**To do**
A - In the passage about Barrie, rewrite the paragraph that begins "From December 1820" more briefly, keeping its main facts.
B - Using the passage about Barrie, answer these questions:
(i) On what date did Barrie marry Julia Wharton Ingilby?
(ii) By what name is the stone warehouse at Point Frederick known today?
(iii) Who gave Barrie an unpromising response about a seat on the executive councils?
C - Repeat word for word a part of the passage about Barrie: begin at the words "From December 1820, the" and stop after "Sir George Cockburn.".

Barrie went onto half pay after the end of the Napoleonic Wars in 1815. He married Julia Wharton Ingilby on 24 October 1816 and went to live in France. He returned to service in January 1819, with the post of commissioner of the dockyard at Kingston, Upper Canada. The post made him senior naval officer in the Canadas, with control over the inland waterways and the port at Quebec. His instructions were to expedite the repair of the vessels at the bases in case of any emergency. He settled at Point Frederick, Kingston and among his achievements was the construction of a three-storey stone warehouse between 1819 and 1820. The building held the equipment of the ships reduced to the reserve under the Rush–Bagot Agreement of 1817. It was used briefly as a barracks, and then refitted to become part of the Royal Military College of Canada by 1876. It still survives, and is known as HMCS Stone Frigate.

From December 1820, the command of Flag Officer of the Great Lakes disappeared from the Navy List. In March 1824 Barrie was listed as "Acting Resident Commissioner, Kingston, Upper Canada" and his headquarters was shown to have been transferred to Kingston. Barrie exerted himself in a number of maritime-related matters, including the International Boundary Commission. He promoted a hydrographic survey of the Saint Lawrence River and the Great Lakes, the building of the Rideau and Welland canals, and relations with the United States. He became particular friends with a number of politicians, including Governors Lord Dalhousie and his successor Lord Aylmer, and Sir Peregrine Maitland and his wife Lady Sarah. During his later time in Canada Barrie considered the possibility of a seat on the executive councils of the Canadas, but received an unpromising response from Sir George Cockburn.

**Collected data**
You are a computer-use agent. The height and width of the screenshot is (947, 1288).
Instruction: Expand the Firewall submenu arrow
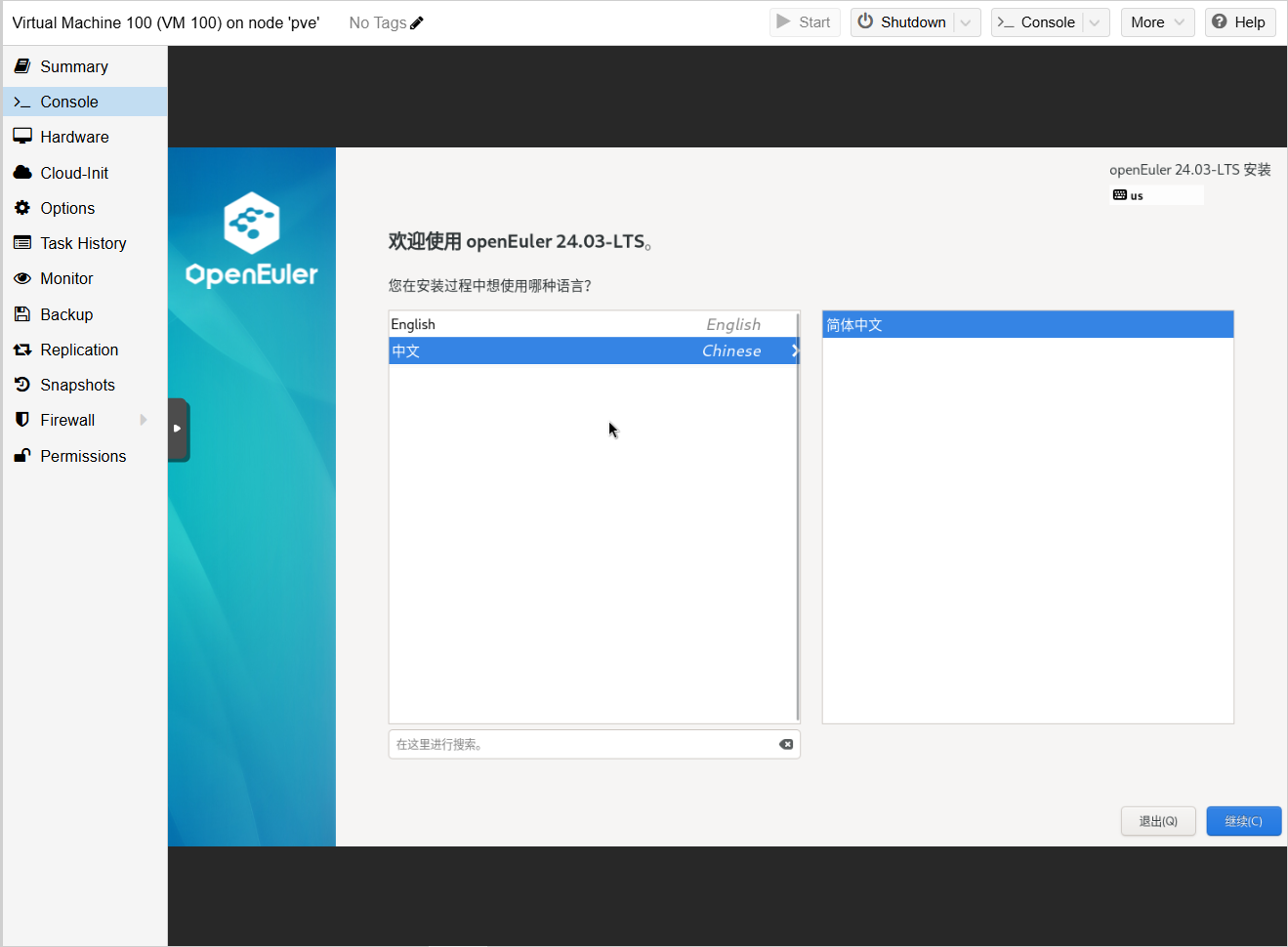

**Solutions in order**
A - From December 1820, the command of Flag Officer of the Great Lakes no longer appeared in the Navy List. By March 1824, Barrie was listed as "Acting Resident Commissioner, Kingston, Upper Canada," with his headquarters moved to Kingston. He worked on maritime matters such as the International Boundary Commission. He also promoted a hydrographic survey of the Saint Lawrence River and the Great Lakes, the building of the Rideau and Welland canals, and relations with the United States. He became close friends with politicians including Lord Dalhousie, Lord Aylmer, Sir Peregrine Maitland and Lady Sarah. He thought about a seat on the executive councils of the Canadas, but Sir George Cockburn gave him an unpromising response.

B -
(i) 24 October 1816
(ii) HMCS Stone Frigate
(iii) Sir George Cockburn

C -
From December 1820, the command of Flag Officer of the Great Lakes disappeared from the Navy List. In March 1824 Barrie was listed as "Acting Resident Commissioner, Kingston, Upper Canada" and his headquarters was shown to have been transferred to Kingston. Barrie exerted himself in a number of maritime-related matters, including the International Boundary Commission. He promoted a hydrographic survey of the Saint Lawrence River and the Great Lakes, the building of the Rideau and Welland canals, and relations with the United States. He became particular friends with a number of politicians, including Governors Lord Dalhousie and his successor Lord Aylmer, and Sir Peregrine Maitland and his wife Lady Sarah. During his later time in Canada Barrie considered the possibility of a seat on the executive councils of the Canadas, but received an unpromising response from Sir George Cockburn.